■ Job A ■
In the piece about Google's definitions of "literally," where does it say periods never go in America?

Sabotage in Broad Daylight?

If you like being punched in the gut, type the word literally into Google, everyone’s favorite Internet search engine. Here is what you’ll find:

  1. In a literal manner or sense; exactly: “the driver took it literally when asked to go straight over the traffic circle”.
  2. Used to acknowledge that something is not literally true but is used for emphasis or to express strong feeling.

If you’re like most sticklers, definition 2 just ruined your day. When literally can mean “not literally true,” aren’t we living an Orwellian nightmare?

Since when is Google qualified to redefine words? A closer look reveals that Google’s self-appointed experts don’t even know the basics of capitalization or punctuation. For instance, why no capital T for “the driver…”?

Also, keep in mind that in America, periods never go outside quotation marks, and Google is an American company. What contortions would a Google spokesperson have to go through to defend the period placement at the end of definition 1?

■ Exercise input ■

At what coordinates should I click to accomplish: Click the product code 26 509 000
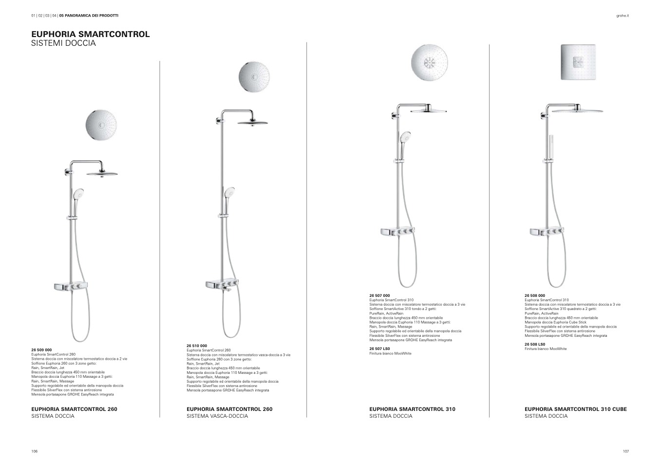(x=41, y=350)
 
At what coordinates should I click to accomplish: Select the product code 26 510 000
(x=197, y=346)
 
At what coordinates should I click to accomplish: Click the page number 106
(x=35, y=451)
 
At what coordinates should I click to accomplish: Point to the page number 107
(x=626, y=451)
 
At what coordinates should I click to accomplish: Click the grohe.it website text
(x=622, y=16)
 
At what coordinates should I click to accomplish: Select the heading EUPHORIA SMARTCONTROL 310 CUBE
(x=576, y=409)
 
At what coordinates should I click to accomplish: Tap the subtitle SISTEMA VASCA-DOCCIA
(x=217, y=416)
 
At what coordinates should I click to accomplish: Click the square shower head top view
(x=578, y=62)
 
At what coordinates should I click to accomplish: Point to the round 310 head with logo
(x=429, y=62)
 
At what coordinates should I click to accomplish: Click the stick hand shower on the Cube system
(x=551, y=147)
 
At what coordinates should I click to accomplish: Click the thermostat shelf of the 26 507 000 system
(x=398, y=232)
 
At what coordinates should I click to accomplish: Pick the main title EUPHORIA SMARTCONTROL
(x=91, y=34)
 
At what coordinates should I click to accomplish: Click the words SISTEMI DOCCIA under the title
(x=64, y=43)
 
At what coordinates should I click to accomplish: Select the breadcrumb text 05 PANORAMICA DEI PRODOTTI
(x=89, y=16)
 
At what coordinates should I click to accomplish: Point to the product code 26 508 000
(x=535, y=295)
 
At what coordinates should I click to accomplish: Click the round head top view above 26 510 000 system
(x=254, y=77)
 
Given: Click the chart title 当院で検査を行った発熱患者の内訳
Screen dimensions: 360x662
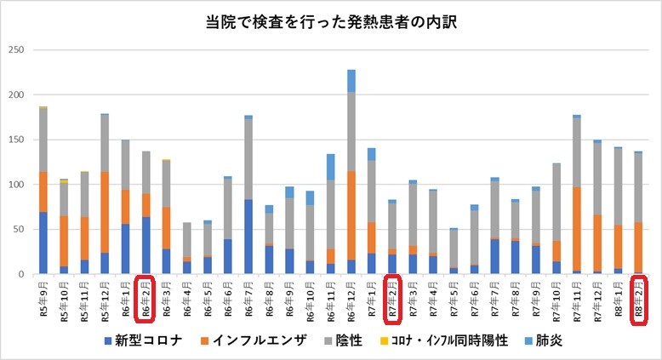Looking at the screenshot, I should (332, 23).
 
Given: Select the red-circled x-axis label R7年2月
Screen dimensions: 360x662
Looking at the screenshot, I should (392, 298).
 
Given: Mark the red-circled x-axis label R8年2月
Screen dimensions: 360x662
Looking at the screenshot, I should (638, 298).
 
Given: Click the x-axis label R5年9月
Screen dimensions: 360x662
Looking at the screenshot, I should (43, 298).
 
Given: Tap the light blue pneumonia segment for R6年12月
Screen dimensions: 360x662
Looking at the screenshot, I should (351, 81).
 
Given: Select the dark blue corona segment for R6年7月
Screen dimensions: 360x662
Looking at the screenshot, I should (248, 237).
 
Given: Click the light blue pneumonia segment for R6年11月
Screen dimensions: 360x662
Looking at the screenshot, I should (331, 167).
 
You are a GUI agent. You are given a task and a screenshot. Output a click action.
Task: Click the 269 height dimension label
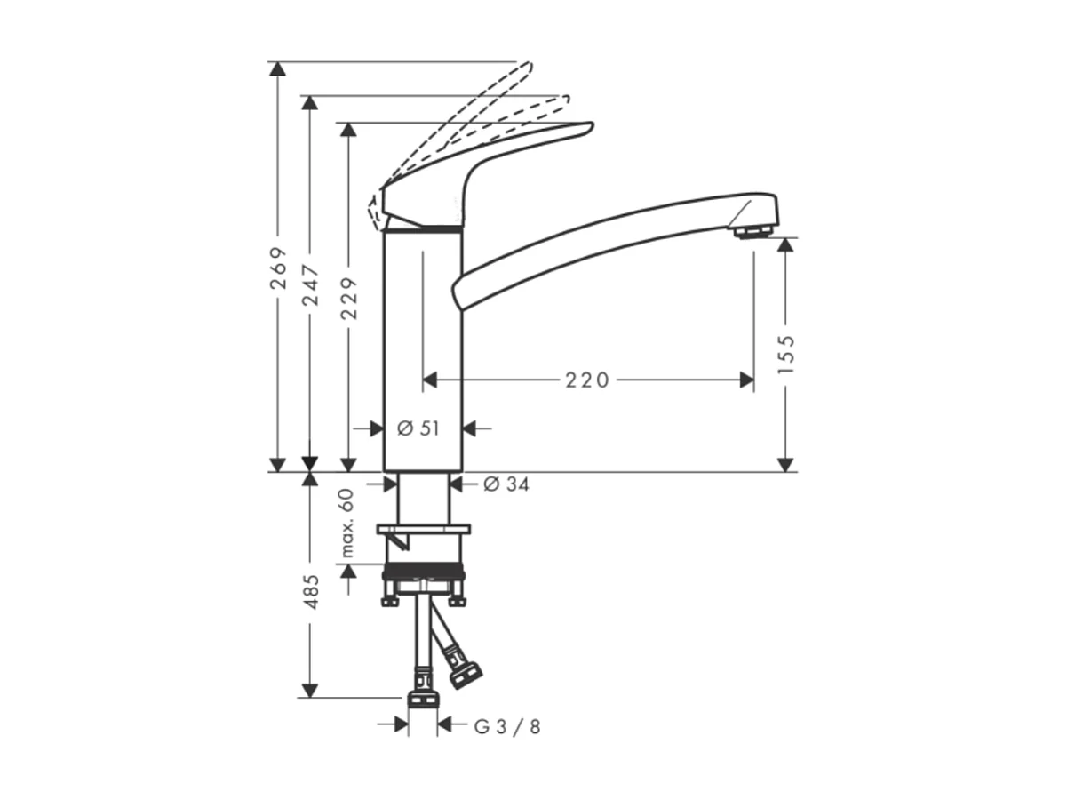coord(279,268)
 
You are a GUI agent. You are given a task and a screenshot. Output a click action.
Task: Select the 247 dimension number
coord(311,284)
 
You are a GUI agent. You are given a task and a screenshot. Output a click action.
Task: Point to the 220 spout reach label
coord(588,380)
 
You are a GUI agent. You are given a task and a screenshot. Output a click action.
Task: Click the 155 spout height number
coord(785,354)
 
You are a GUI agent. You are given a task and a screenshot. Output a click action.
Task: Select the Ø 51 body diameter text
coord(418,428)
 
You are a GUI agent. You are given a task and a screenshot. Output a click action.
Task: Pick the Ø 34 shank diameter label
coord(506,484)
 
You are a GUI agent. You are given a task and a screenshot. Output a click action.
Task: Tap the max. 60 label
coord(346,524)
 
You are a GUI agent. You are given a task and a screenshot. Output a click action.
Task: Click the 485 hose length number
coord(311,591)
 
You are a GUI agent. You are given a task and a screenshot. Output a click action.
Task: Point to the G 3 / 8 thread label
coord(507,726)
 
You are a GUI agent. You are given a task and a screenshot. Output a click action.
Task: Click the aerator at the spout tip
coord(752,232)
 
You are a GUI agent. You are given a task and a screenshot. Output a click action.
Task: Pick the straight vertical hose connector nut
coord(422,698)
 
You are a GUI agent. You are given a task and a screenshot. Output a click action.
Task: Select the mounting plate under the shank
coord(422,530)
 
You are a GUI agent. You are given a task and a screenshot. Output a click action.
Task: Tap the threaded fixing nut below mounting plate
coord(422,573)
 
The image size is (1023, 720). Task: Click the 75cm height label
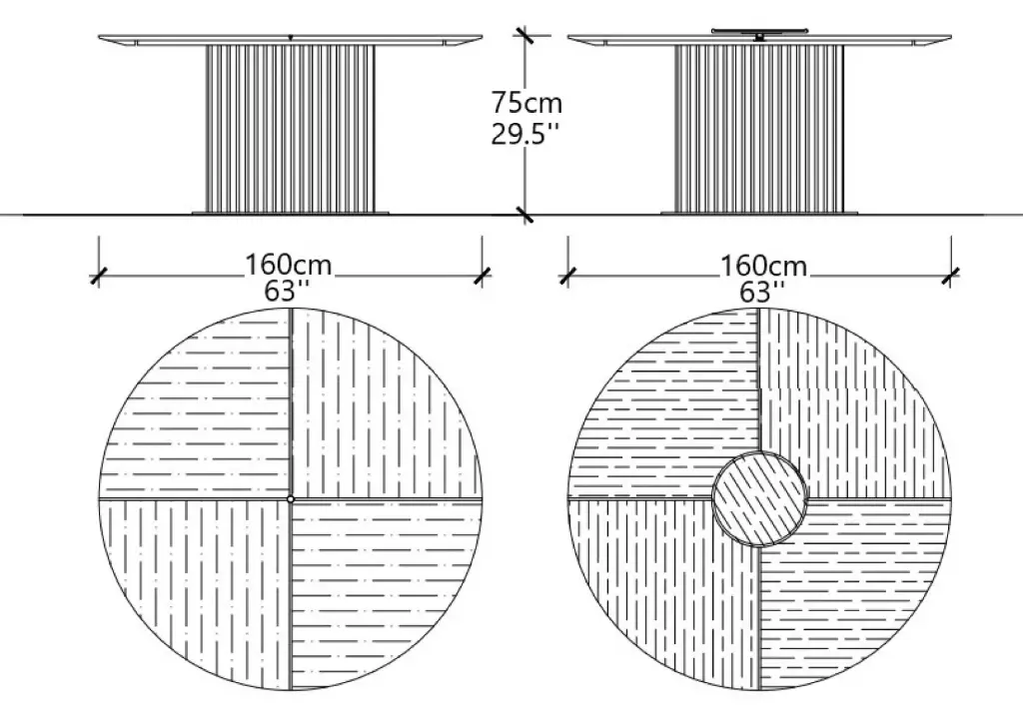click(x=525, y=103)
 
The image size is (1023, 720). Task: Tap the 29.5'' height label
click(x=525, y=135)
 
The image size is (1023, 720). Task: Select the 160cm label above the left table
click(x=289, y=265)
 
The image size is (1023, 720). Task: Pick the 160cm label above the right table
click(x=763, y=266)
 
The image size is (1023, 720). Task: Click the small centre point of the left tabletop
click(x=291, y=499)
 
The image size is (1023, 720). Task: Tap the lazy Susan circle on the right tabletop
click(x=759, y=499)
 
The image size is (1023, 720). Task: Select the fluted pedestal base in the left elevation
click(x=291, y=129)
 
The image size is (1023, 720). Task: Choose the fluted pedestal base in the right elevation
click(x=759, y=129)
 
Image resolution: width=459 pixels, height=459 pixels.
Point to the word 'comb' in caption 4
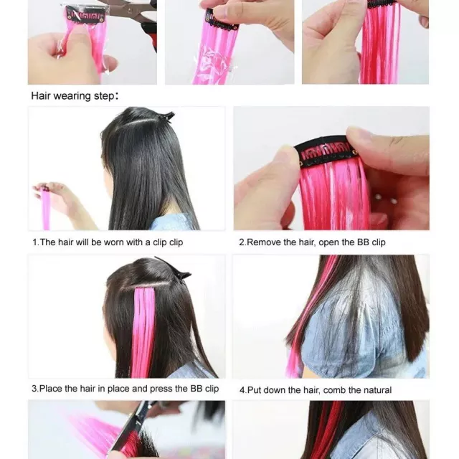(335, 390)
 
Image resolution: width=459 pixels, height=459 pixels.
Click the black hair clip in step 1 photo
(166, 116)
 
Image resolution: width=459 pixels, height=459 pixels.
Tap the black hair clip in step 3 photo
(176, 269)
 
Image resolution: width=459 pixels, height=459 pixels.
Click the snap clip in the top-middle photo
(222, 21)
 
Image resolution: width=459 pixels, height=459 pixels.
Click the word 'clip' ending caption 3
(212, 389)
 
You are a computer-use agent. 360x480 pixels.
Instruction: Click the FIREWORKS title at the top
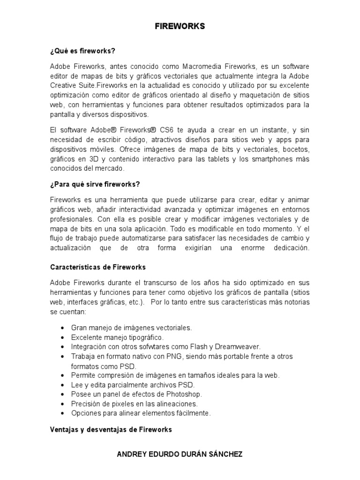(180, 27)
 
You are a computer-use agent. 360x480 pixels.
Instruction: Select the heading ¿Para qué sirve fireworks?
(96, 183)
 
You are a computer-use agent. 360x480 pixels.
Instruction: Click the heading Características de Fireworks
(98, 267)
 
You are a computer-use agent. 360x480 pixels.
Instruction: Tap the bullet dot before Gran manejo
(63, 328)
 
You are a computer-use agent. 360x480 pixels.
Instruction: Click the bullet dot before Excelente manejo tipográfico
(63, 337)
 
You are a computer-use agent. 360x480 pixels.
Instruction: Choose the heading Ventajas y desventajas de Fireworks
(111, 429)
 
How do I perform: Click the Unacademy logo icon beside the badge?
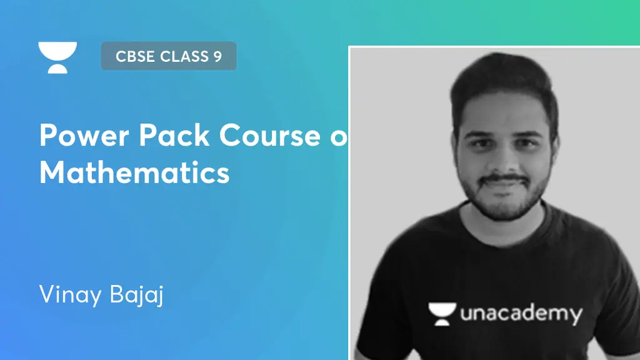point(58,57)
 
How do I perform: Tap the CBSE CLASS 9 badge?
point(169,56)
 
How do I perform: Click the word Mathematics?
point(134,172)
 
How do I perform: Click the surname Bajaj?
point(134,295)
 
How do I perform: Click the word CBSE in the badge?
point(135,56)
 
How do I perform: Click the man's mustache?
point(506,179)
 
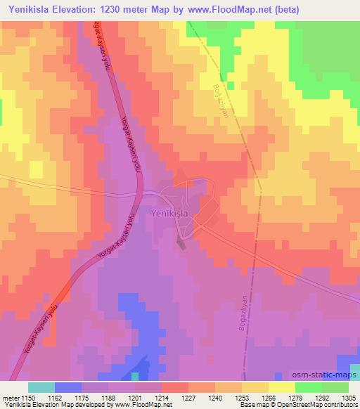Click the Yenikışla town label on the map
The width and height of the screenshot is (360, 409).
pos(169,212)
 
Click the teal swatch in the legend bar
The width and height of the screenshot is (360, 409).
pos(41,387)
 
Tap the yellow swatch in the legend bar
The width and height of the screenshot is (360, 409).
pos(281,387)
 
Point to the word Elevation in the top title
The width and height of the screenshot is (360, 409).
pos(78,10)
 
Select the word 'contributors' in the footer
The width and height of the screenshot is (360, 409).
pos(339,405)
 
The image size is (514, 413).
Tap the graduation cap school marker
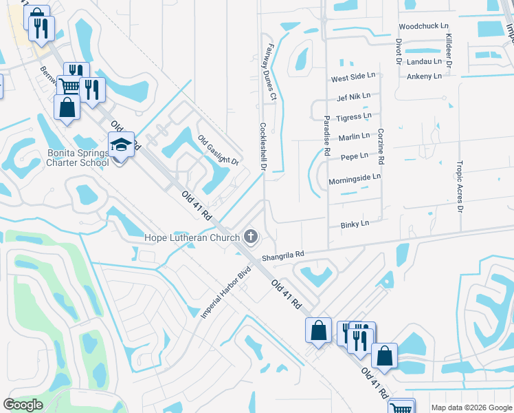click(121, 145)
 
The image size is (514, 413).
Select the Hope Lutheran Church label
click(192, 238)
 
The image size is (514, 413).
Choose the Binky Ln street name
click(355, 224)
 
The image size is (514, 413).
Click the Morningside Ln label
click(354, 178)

■ Job B ■
Reproduce the entries from their start up to and including the line with "(x=622, y=16)", leaving out the pictures.

■ Full answer A ■
Outside quotation marks.

■ Full answer B ■
At what coordinates should I click to accomplish: Click the product code 26 509 000
(x=41, y=350)
 
At what coordinates should I click to accomplish: Select the product code 26 510 000
(x=197, y=346)
 
At what coordinates should I click to accomplish: Click the page number 106
(x=35, y=451)
 
At what coordinates should I click to accomplish: Point to the page number 107
(x=626, y=451)
 
At what coordinates should I click to accomplish: Click the grohe.it website text
(x=622, y=16)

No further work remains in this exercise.